323: The Super
This American Life
The mysterious hold supers have on their buildings, or that their buildings have on them.
- Host Ira Glass visits the Upper East Side building in Manhattan where Peter Roach has been the super for about ten years. Peter has a lot of keys. He doesn't know what most of them unlock. (4 minutes)
- Act One: Reporter Jack Hitt tells the story of how he helped organize tenants and threaten a rent strike in a New York City building back in the 1980s. Before long, Bob, the building super became his enemy. The situation got pretty ugly. Mobster ugly. Bob began to brag about how important he was in his native Brazil, how he could kill a person and be immune from prosecution. Only many years later did Jack find out how dangerous Bob really was. (23 minutes)
- Act Two: The super in Josh Bearman's Los Angeles building was kind of a needy character. He would sometimes ask Josh to come into his apartment and help him out -- check whether his garbage was being moved by a ghost, for example. Then one day he told Josh a story that involved these elements: a gas station, a beautiful woman, an orchid, a snowman, Indonesia, and a check he'd written for $30,000. It was so crazy, that naturally, Josh believed it. (12 minutes)

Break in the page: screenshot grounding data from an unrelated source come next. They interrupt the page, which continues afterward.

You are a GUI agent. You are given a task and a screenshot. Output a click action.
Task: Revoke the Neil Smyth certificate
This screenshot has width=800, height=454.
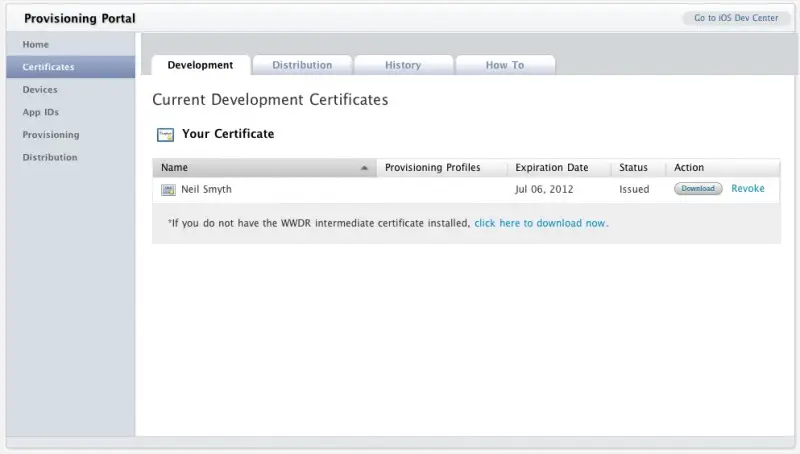click(748, 188)

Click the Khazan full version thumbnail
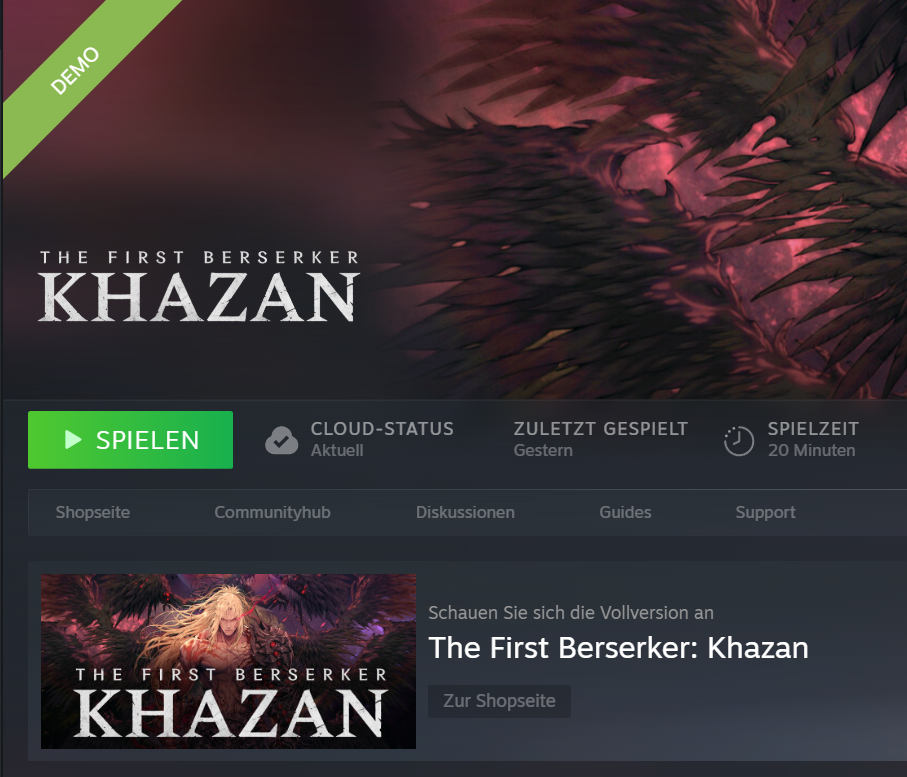tap(228, 661)
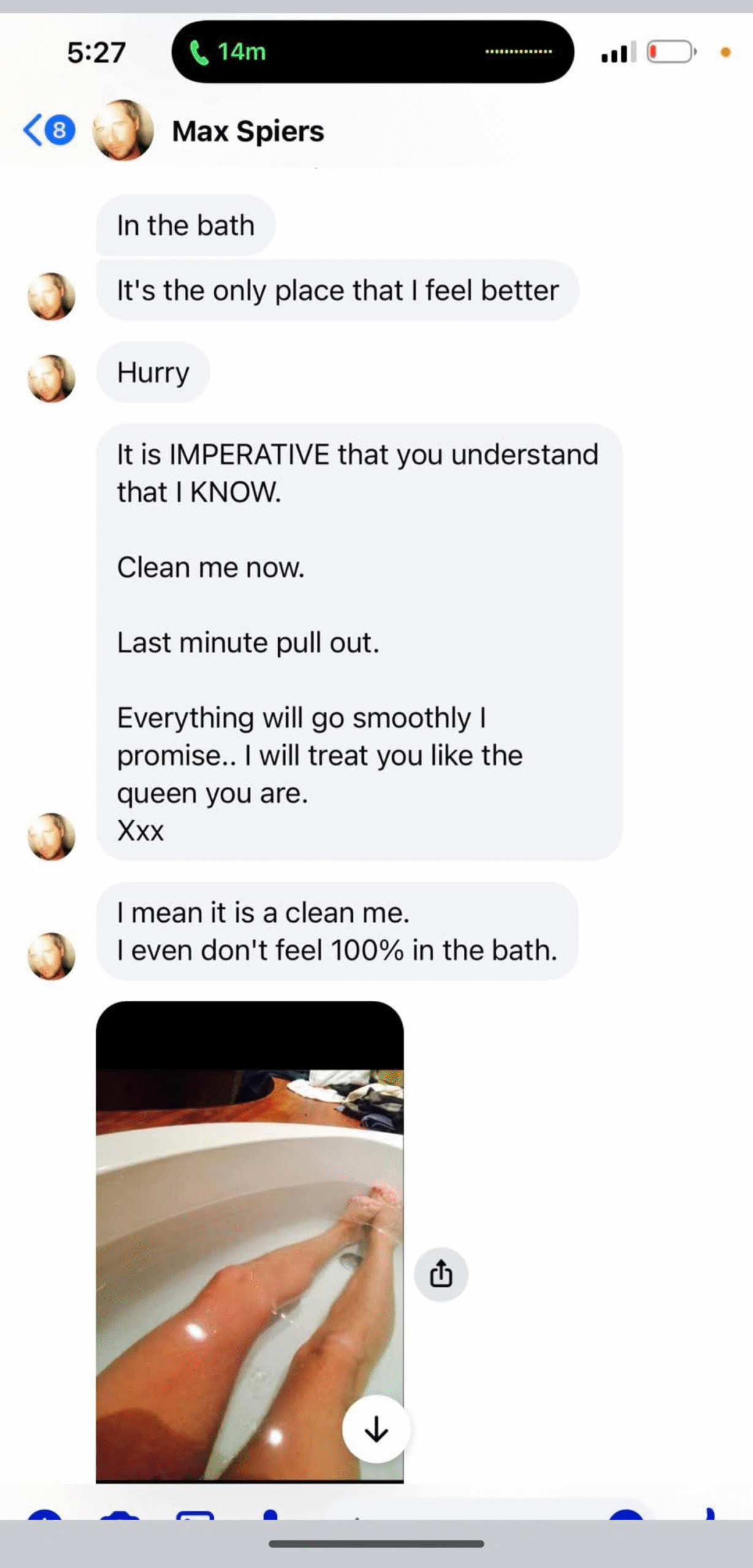Tap the low battery status icon
The width and height of the screenshot is (753, 1568).
tap(672, 51)
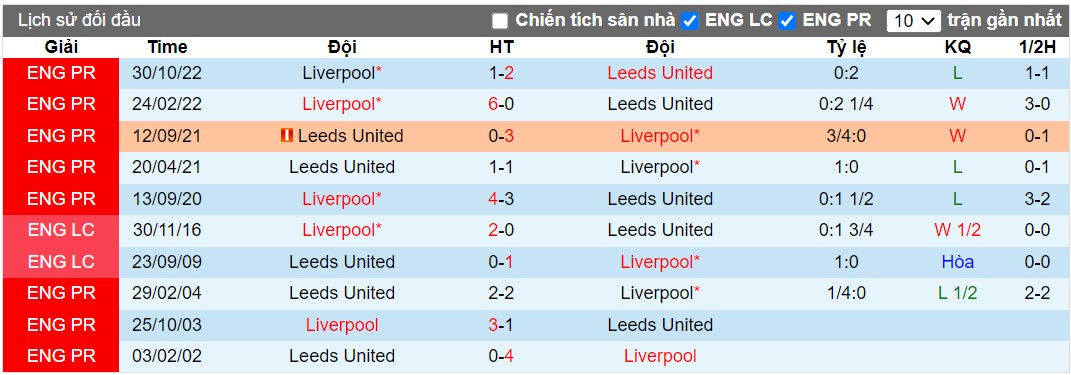Enable the Chiến tích sân nhà checkbox
1071x375 pixels.
500,21
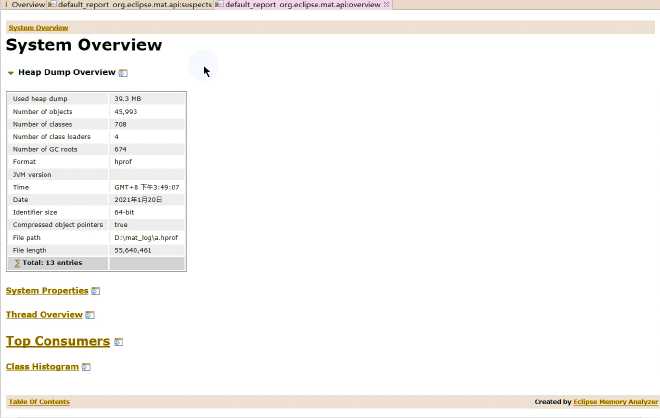The width and height of the screenshot is (660, 418).
Task: Click the overview report tab icon
Action: point(219,5)
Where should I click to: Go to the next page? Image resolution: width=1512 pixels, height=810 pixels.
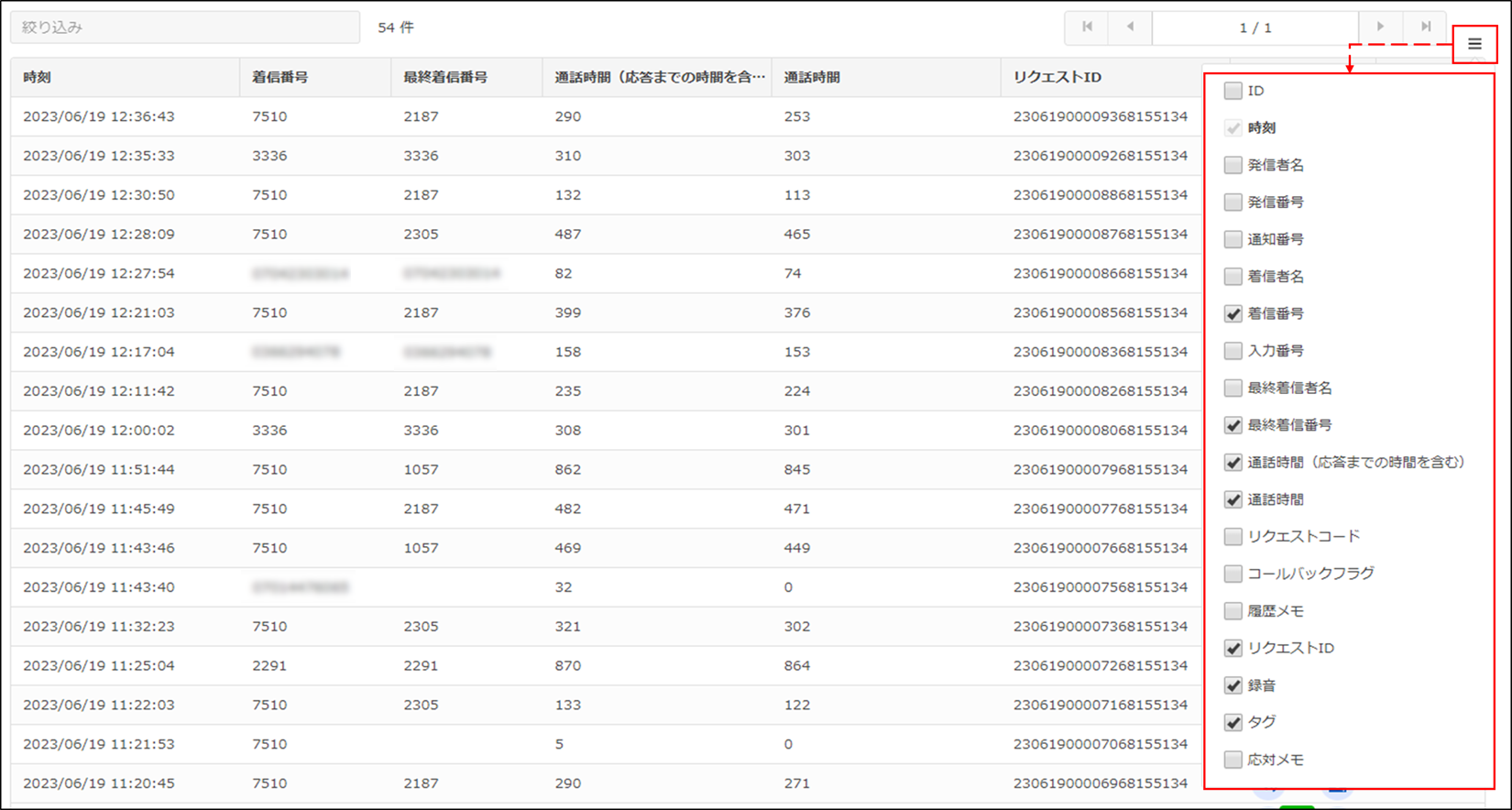pos(1380,27)
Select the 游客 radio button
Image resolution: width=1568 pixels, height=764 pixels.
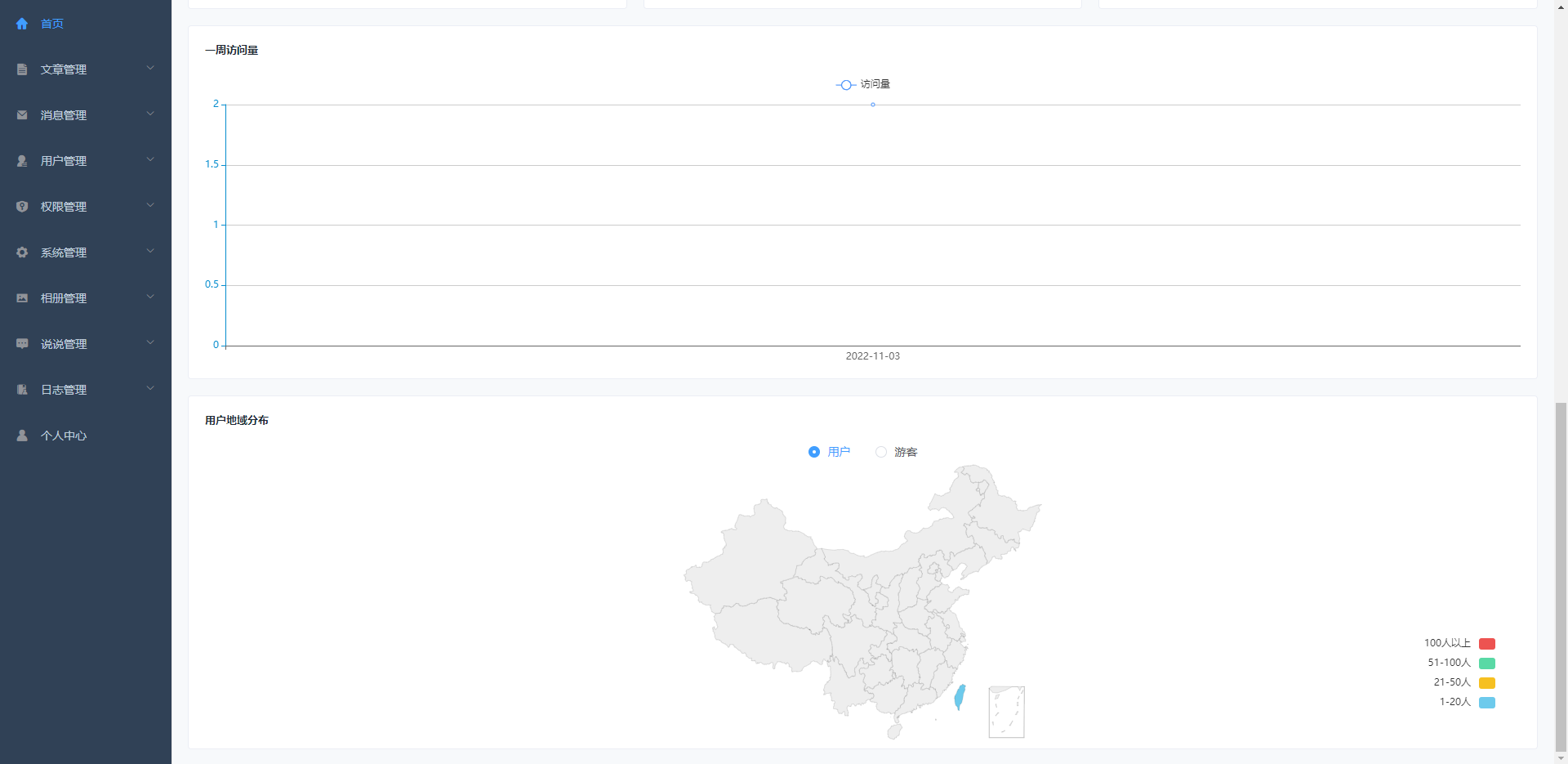coord(881,452)
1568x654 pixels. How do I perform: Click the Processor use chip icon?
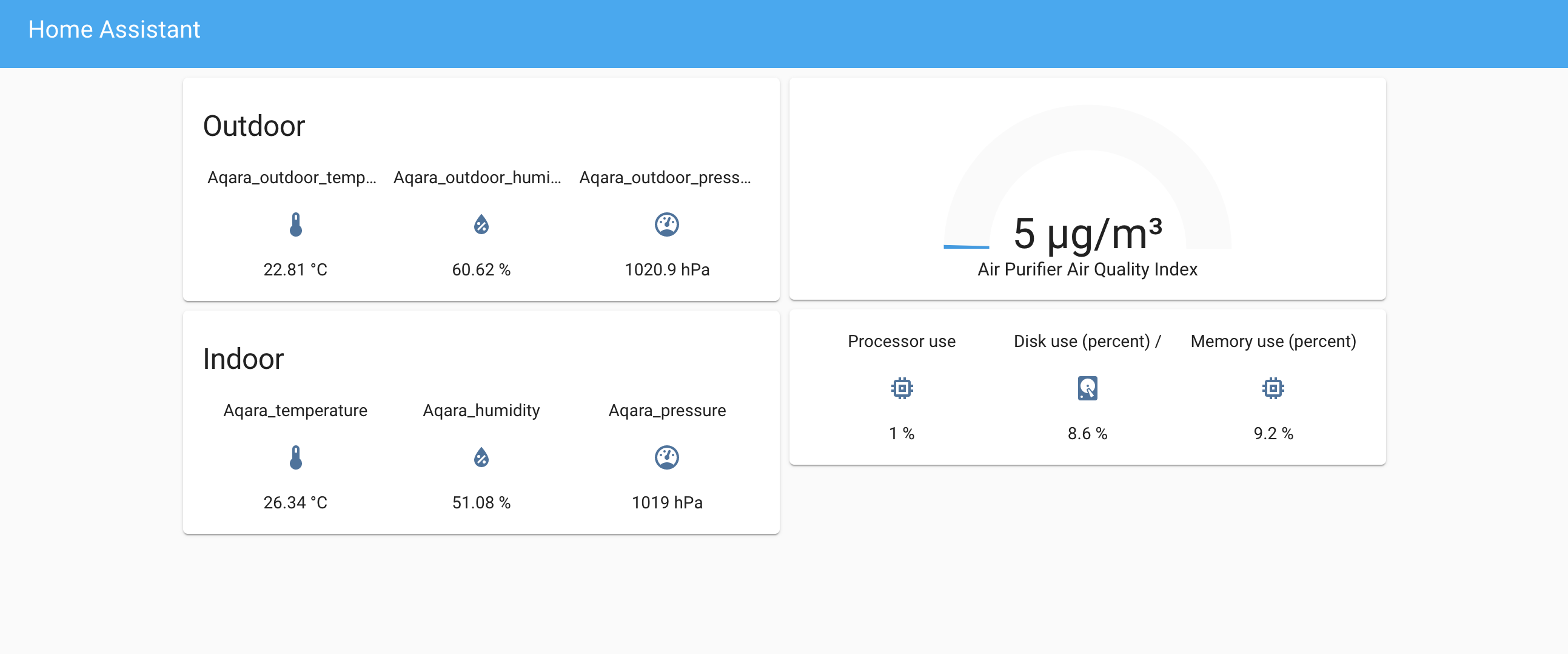pyautogui.click(x=902, y=388)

- Act Three: A man who we're calling "Dennis" inherits his father's job as a landlord of a big apartment building. His dad had warned him that bad tenants could drive even a good man to become heartless, but Dennis vowed that would never happen to him. He's tested on this point when he tries to help a couple that falls behind in their rent. He sets up a payment plan for them, teaches them how to make a budget, helps them with their personal problems. For six years, he stops himself from kicking them out. This story was co-produced by Sonari Glinton. (16 minutes)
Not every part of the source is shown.